Es inevitable: un día, paseando al Firulais, o pujando en el baño de la oficina para liberar a Willy en horario laboral, o cuando tengas a tu morrita de pinicuchi mientras calculas cuánto es sesenta y nueve entre once para no venirte tan rápido, se te va a ocurrir la pendejada más grande que se le ha ocurrido a cualquier humilde hijo de la virgencita de Guadalupe.
Te sentirás iluminado, convencido de que lo que acabas de pensar es una revelación cósmica. Algo que el mundo necesita escuchar, que cambiará el rumbo de la humanidad, que marcará un antes y un después en la historia del pensamiento… o al menos un tuit viral en potencia.
Pero no. Lo más probable es que lo que acabas de pensar es una mamada. No un pensamiento revolucionario, ni una verdad profunda, ni una teoría innovadora. Una vil mamada, así nomás. De esas que se le ocurren a Faitelson en los días lentos de la redacción.

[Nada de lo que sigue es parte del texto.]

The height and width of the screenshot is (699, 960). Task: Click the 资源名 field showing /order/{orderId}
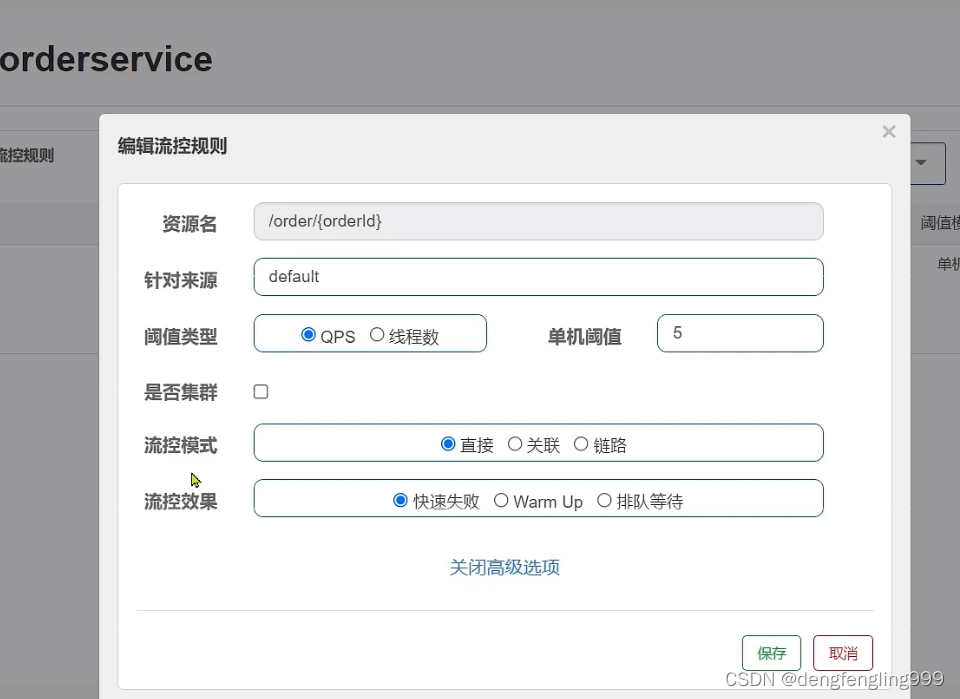[x=538, y=222]
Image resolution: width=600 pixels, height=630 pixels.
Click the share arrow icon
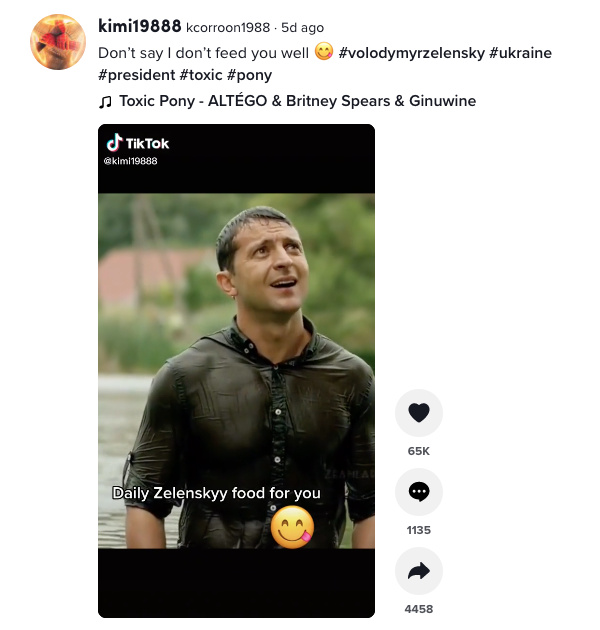pyautogui.click(x=419, y=570)
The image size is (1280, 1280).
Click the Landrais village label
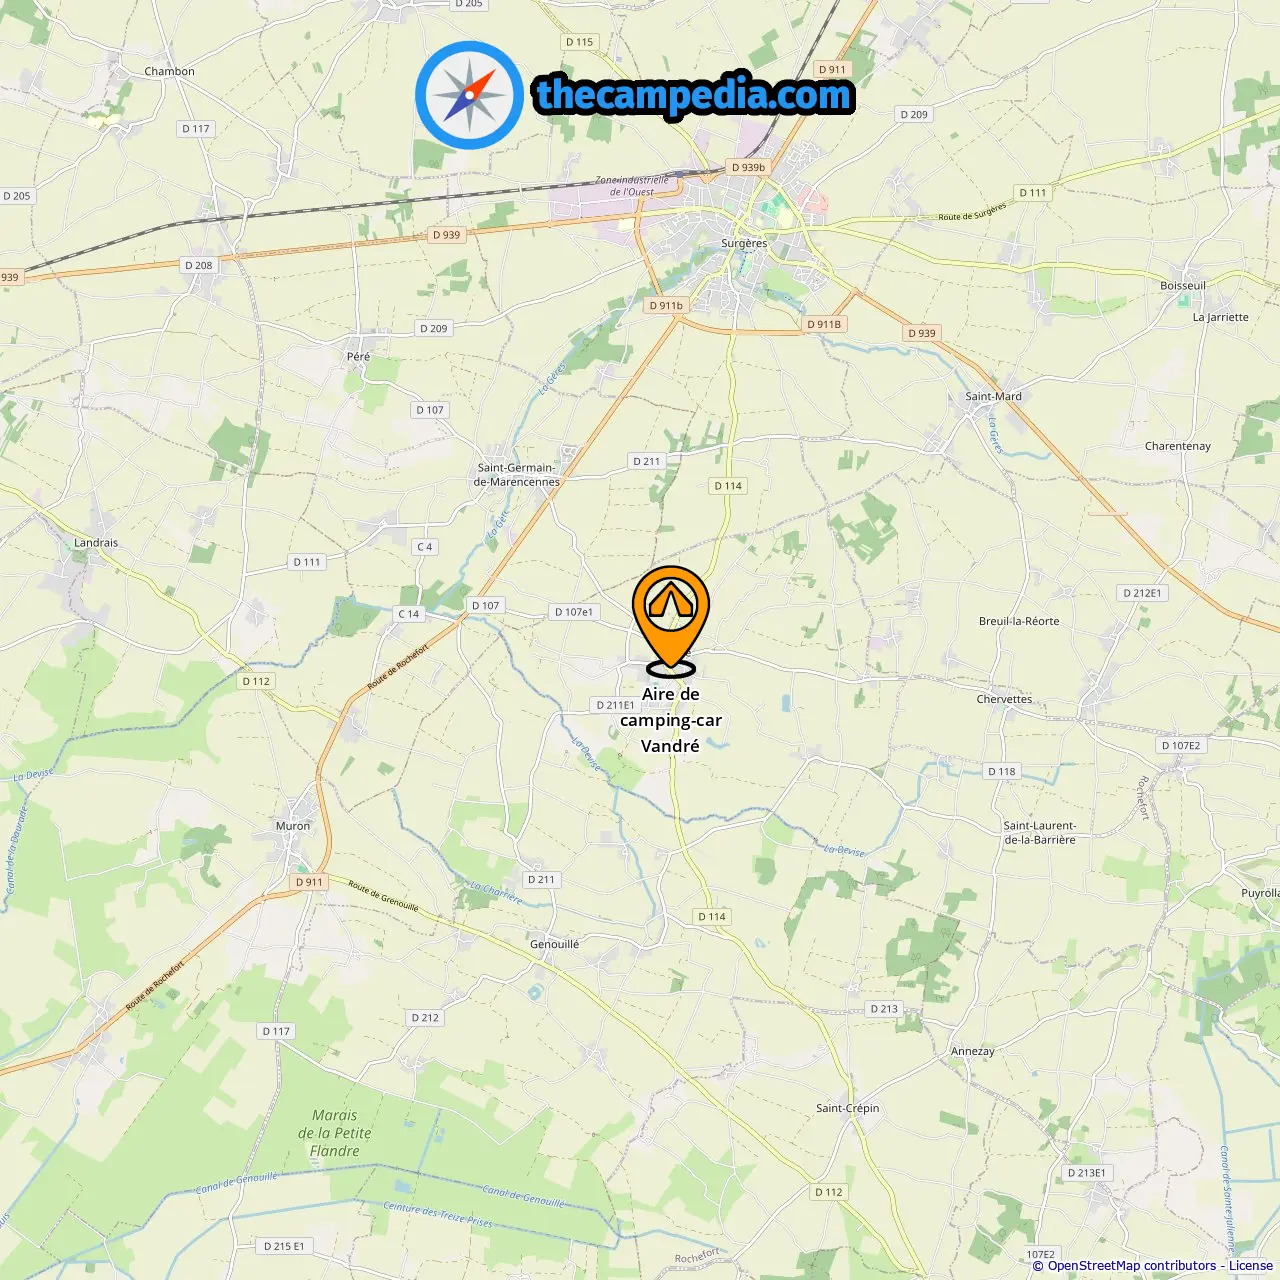click(x=96, y=543)
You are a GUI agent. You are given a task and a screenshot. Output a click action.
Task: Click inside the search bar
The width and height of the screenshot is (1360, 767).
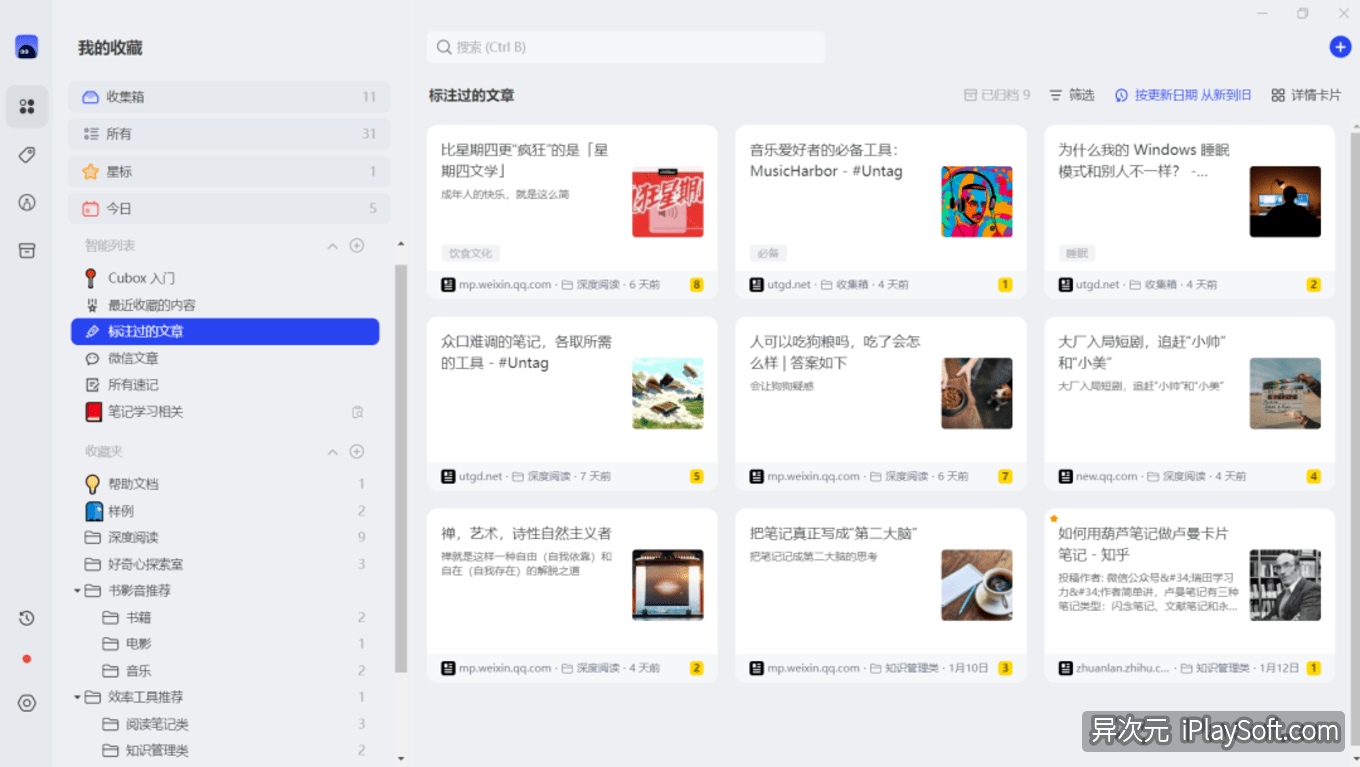tap(626, 46)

Y lo peor: tienes ganas de compartirla.
Quieres interrumpir la plática para decirla, tuitearla, ponerla en tus historias de Instagram con una foto en blanco y negro donde sales enseñando el culo, pero con arte, porque tú eres diferente y acabas de tener la mejor idea del mundo.

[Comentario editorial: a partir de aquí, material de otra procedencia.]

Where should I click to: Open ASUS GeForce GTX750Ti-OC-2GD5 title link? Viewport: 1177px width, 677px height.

Pero, amiga, no lo hagas. No la digas. No la escribas. No la compartas. No te exhibas. Porque lo que traes no es iluminación, ni inspiración, ni una epifanía. Es puro sueño.

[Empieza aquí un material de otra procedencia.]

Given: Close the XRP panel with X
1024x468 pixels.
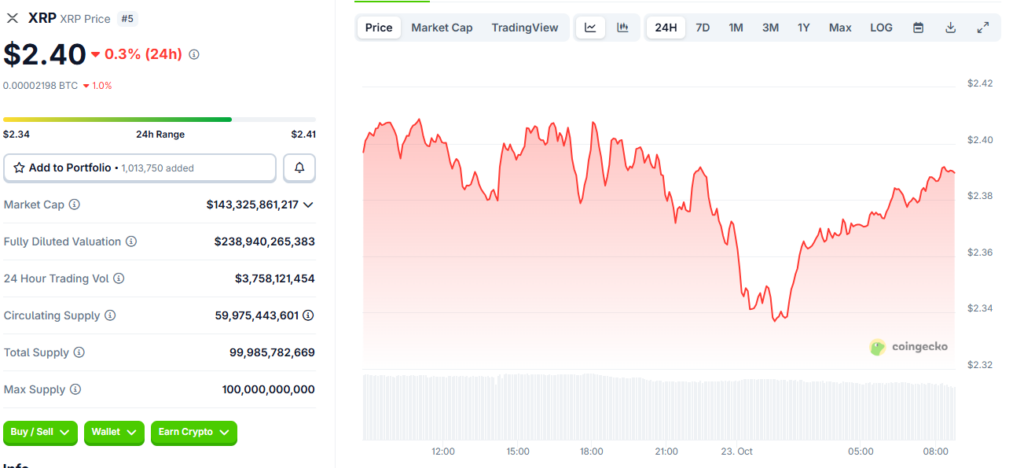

No estás teniendo una gran idea, nomás andas cansado porque anoche mezclaste las dos cosas que más daño te hacen: el alcohol y tu edad. Te hace falta agua, te hacen falta unos chilaquiles bien picositos y, lo más importante, te hace falta dormir más.
Traes puro sueño, duérmete un rato. Acuéstate, relájate, échate un coyotito. Y cuando despiertes, si la idea todavía te parece brillante, piénsala de nuevo y vuélvete a dormir.